*What is expected*
Each record that follows should be transcribed word for word.

*Material for the task*
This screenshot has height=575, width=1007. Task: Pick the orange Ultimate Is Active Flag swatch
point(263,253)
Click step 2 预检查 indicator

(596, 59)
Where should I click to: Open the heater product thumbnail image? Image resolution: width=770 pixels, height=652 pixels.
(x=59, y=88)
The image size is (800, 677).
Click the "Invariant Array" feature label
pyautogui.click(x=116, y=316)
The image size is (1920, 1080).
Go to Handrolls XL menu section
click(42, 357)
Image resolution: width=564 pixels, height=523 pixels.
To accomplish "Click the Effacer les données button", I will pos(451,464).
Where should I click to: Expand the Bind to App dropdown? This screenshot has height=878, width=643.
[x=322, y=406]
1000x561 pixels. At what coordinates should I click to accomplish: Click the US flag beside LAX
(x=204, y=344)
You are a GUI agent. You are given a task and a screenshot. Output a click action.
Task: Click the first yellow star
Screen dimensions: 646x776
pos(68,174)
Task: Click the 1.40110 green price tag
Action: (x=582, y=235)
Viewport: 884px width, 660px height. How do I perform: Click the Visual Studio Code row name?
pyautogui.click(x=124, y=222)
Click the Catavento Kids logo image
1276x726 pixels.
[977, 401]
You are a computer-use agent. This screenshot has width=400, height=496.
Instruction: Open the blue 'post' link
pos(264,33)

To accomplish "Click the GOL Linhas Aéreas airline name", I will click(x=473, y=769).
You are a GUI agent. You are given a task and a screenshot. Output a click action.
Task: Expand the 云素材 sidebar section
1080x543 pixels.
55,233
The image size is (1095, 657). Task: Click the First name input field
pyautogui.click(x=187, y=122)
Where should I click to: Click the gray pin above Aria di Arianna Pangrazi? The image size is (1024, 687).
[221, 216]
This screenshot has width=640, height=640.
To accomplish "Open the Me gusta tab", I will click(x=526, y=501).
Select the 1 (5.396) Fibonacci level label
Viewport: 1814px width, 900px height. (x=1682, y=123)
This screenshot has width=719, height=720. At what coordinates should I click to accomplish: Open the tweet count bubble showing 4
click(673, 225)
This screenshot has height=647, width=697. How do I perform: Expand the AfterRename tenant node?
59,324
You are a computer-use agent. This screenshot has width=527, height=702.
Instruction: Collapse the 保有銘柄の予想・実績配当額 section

*Answer to this task*
This screenshot has height=575, width=1007. Task: Pick the orange Ultimate Is Active Flag swatch
point(263,253)
Click step 2 预检查 indicator

(596, 59)
Where should I click to: Open the heater product thumbnail image? Image resolution: width=770 pixels, height=652 pixels.
(x=59, y=88)
The image size is (800, 677).
Click the "Invariant Array" feature label
pyautogui.click(x=116, y=316)
The image size is (1920, 1080).
Go to Handrolls XL menu section
click(42, 357)
Image resolution: width=564 pixels, height=523 pixels.
To accomplish "Click the Effacer les données button", I will pos(451,464).
Where should I click to: Expand the Bind to App dropdown? This screenshot has height=878, width=643.
[x=322, y=406]
1000x561 pixels. At what coordinates should I click to accomplish: Click the US flag beside LAX
(x=204, y=344)
You are a GUI agent. You are given a task and a screenshot. Output a click action.
Task: Click the first yellow star
Screen dimensions: 646x776
pos(68,174)
Task: Click the 1.40110 green price tag
Action: (x=582, y=235)
Viewport: 884px width, 660px height. How do I perform: Click the Visual Studio Code row name?
pyautogui.click(x=124, y=222)
Click the Catavento Kids logo image
1276x726 pixels.
[977, 401]
You are a computer-use agent. This screenshot has width=400, height=496.
Instruction: Open the blue 'post' link
pos(264,33)

To accomplish "Click the GOL Linhas Aéreas airline name", I will click(x=473, y=769).
You are a GUI agent. You are given a task and a screenshot. Output a click action.
Task: Expand the 云素材 sidebar section
1080x543 pixels.
55,233
The image size is (1095, 657). Task: Click the First name input field
pyautogui.click(x=187, y=122)
Where should I click to: Click the gray pin above Aria di Arianna Pangrazi? The image size is (1024, 687).
[221, 216]
This screenshot has width=640, height=640.
To accomplish "Open the Me gusta tab", I will click(x=526, y=501).
Select the 1 (5.396) Fibonacci level label
Viewport: 1814px width, 900px height. (x=1682, y=123)
This screenshot has width=719, height=720. At what coordinates should I click to accomplish: Open the tweet count bubble showing 4
click(673, 225)
This screenshot has height=647, width=697. How do I perform: Expand the AfterRename tenant node?
59,324
You are a computer-use agent. This screenshot has width=527, height=702.
Instruction: Collapse the 保有銘柄の予想・実績配当額 section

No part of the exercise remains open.